_GOAL_
Reproduce every line of the data from the line with "Open the 'Partager avec' toolbar menu" to the line with "Action: pos(79,123)", raising each coordinate in the answers by 39 and leaving all other text unchanged.
========================================================================
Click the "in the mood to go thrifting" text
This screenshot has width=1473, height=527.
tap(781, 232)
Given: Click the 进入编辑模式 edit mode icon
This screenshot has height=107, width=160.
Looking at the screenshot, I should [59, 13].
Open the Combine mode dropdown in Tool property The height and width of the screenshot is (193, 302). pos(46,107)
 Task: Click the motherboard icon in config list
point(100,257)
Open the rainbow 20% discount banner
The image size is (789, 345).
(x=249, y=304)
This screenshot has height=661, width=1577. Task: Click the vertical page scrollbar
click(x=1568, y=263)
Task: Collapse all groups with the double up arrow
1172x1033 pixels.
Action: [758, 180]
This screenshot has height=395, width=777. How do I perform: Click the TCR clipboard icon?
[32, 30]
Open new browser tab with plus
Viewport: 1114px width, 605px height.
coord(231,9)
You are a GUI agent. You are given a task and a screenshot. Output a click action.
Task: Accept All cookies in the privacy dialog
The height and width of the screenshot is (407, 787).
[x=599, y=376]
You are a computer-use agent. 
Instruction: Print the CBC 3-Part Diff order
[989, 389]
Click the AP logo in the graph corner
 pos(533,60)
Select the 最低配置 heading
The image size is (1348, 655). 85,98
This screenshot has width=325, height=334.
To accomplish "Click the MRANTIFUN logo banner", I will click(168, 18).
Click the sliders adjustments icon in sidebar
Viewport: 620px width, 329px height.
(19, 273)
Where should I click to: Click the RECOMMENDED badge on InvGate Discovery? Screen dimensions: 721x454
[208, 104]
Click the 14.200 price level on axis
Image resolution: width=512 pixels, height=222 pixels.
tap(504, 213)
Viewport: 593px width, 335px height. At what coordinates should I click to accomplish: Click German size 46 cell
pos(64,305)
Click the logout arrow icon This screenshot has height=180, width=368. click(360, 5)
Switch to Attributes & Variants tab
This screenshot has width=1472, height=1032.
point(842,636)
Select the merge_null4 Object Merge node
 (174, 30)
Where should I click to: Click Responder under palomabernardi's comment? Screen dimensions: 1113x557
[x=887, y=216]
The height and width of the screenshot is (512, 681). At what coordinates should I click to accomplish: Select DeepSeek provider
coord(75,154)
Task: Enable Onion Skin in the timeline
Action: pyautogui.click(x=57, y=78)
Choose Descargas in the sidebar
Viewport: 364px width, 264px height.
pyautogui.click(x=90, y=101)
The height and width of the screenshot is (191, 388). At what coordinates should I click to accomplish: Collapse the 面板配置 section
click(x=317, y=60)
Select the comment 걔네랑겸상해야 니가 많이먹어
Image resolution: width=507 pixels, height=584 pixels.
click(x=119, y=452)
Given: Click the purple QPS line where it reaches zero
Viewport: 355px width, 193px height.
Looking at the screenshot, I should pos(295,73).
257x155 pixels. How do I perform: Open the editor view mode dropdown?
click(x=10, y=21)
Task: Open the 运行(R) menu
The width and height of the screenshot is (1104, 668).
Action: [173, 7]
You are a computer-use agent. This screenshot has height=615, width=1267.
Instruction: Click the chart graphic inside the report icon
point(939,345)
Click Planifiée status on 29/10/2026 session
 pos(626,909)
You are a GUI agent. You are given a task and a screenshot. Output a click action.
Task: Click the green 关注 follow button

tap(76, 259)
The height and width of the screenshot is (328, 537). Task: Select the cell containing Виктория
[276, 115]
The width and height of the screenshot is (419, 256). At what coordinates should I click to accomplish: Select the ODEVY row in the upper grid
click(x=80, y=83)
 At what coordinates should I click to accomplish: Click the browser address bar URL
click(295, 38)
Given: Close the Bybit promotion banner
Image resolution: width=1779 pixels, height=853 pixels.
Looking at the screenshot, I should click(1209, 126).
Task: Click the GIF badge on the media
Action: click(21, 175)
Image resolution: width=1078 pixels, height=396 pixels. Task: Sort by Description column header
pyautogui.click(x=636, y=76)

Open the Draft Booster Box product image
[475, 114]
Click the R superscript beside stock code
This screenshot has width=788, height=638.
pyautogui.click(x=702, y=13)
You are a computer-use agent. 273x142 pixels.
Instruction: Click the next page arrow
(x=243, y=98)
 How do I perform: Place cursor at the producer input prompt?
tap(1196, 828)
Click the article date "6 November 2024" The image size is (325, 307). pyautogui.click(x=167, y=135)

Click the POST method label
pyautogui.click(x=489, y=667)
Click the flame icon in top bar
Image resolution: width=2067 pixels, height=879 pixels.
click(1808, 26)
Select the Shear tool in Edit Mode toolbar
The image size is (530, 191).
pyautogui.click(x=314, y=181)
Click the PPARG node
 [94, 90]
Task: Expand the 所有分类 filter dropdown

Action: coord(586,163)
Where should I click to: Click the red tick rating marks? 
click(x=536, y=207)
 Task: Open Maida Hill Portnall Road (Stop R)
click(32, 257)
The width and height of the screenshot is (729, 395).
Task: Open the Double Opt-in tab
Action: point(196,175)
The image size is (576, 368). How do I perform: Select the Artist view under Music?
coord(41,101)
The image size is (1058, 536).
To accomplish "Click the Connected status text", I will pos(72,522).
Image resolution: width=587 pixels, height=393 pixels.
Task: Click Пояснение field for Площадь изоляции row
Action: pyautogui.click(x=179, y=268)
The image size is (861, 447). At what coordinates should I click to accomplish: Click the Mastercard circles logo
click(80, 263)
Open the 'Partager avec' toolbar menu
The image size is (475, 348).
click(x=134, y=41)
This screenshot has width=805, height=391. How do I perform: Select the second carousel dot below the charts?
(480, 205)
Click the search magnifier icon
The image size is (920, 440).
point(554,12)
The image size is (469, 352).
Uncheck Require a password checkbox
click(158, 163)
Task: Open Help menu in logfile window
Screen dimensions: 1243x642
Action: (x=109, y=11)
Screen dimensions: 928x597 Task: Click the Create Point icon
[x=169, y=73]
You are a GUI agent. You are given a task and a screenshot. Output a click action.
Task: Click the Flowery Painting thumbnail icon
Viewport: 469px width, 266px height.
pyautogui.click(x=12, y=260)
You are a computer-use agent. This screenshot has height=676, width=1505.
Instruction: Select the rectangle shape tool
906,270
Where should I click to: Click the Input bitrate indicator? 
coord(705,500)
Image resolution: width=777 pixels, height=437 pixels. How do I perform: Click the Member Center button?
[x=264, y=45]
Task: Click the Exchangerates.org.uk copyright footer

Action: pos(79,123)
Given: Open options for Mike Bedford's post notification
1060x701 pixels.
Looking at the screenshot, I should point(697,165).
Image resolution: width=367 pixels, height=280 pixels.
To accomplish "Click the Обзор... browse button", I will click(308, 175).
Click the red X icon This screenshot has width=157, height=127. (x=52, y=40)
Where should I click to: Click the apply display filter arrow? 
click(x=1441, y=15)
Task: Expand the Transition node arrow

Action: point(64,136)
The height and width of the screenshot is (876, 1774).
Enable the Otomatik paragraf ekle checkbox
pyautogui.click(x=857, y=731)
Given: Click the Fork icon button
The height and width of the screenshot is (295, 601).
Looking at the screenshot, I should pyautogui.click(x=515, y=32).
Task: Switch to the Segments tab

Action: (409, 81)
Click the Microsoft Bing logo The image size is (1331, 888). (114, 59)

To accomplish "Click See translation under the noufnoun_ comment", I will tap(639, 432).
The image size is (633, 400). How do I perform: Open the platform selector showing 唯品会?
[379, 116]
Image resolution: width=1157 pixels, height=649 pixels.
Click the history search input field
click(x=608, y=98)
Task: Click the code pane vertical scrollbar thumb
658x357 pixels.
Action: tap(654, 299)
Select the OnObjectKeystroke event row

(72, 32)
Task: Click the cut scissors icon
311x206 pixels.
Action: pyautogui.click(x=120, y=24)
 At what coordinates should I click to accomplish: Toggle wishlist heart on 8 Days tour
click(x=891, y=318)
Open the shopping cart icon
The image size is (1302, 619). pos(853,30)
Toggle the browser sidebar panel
========================================================================
_WRITTEN ANSWER_
Open the 'Partager avec' toolbar menu
The image size is (475, 348).
click(x=173, y=80)
This screenshot has width=805, height=391. How do I perform: Select the second carousel dot below the charts?
(519, 244)
Click the search magnifier icon
The image size is (920, 440).
point(593,51)
The image size is (469, 352).
Uncheck Require a password checkbox
click(197, 202)
Task: Open Help menu in logfile window
Screen dimensions: 1243x642
Action: (x=148, y=50)
Screen dimensions: 928x597 Task: Click the Create Point icon
[x=208, y=112]
You are a GUI agent. You are given a task and a screenshot. Output a click action.
Task: Click the Flowery Painting thumbnail icon
Viewport: 469px width, 266px height.
pyautogui.click(x=51, y=299)
You are a computer-use agent. This screenshot has height=676, width=1505.
Instruction: Select the rectangle shape tool
945,309
Where should I click to: Click the Input bitrate indicator? 
coord(744,539)
Image resolution: width=777 pixels, height=437 pixels. How do I perform: Click the Member Center button?
[x=303, y=84]
Task: Click the Exchangerates.org.uk copyright footer

Action: pos(118,162)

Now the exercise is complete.